Tara Robson, 29, is a nanny who lives in Loughton, Essex, with her fiancé Anthony, 31, a marketing director. She says: “Since getting engaged in May 2011, my attitude to money has changed dramatically. Our wedding in August will cost us £15,000, so I’ve turned into a bit of a bridezilla when it comes to saving. I take home around £1,760 a month, £880 of which pays the mortgage and bills. I used to spend the rest on myself, but not any more! £480 a month goes into our wedding account – which will also cover our honeymoon to Los Angeles.
I used to think nothing of spending £80 on a Friday night out with the girls. Now, I take £40 out at the beginning of the evening, and when it’s gone, so am I! I’ve given up alcohol anyway to save money and lose weight in the process, so often I just avoid nights out altogether.
Anthony and I never used to talk about money, now it’s all we seem to do, which I find frustrating. Particularly when he logs into our joint bank account to monitor our spending.

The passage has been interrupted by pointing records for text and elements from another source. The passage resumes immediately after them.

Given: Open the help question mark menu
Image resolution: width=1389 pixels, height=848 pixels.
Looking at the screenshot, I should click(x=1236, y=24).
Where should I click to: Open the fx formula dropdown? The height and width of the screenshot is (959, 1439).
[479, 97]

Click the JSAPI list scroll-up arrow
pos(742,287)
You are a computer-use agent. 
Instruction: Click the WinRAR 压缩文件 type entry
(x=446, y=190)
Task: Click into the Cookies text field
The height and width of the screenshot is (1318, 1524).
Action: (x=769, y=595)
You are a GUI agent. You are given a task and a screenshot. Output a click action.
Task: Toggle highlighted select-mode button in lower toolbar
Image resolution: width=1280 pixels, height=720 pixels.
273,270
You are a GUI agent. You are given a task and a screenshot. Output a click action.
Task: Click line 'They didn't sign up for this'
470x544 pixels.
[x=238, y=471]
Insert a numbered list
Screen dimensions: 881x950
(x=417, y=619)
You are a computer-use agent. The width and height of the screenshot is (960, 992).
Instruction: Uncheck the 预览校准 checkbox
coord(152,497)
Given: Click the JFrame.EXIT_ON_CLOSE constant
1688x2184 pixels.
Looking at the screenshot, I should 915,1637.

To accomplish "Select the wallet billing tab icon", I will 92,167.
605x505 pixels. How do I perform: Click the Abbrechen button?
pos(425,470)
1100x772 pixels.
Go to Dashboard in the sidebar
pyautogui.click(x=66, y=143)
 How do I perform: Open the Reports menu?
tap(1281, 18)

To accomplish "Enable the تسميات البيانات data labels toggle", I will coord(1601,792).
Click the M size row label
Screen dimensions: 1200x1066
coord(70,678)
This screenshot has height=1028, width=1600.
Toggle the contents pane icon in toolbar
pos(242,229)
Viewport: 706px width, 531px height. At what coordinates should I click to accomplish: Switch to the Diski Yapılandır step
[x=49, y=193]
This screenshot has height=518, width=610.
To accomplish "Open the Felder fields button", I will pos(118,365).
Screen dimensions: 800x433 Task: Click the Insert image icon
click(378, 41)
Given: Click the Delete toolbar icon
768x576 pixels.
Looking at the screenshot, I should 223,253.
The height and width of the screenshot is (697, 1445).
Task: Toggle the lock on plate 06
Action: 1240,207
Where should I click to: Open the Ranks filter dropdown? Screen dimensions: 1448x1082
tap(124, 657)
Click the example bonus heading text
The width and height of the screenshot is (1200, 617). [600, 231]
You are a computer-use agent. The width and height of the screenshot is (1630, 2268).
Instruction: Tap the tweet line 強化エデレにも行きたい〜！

Before I started ferociously saving, I racked up £2,500 on a credit card, paying towards our holiday to Florida last year and also our Christmas presents.
At the moment, I pay off the minimum – about £30 a month. Once we’re married, the first thing we’ll do is clear that debt. I want all my money to be just that – mine!”
Kathy Cakebread, 24, is a data entry assistant. She’s single and lives in Chatham, Kent, with her parents Ian, 57, a support services manager at a university and Karen, 54, a housewife. She says:
“I wish I could be more independent and buy my own place, but on a £720-a-month salary, that’s not an option.
I graduated from Canterbury Christ Church University with a degree in film, radio and television studies in 2008. I want to be a journalist but jobs are scarce, so I’ve taken a part-time data entry job to earn cash before I start a media course in September.
I live within my means – I don’t want to owe anyone money. The way I see it, if I can’t afford it, I can’t have it.”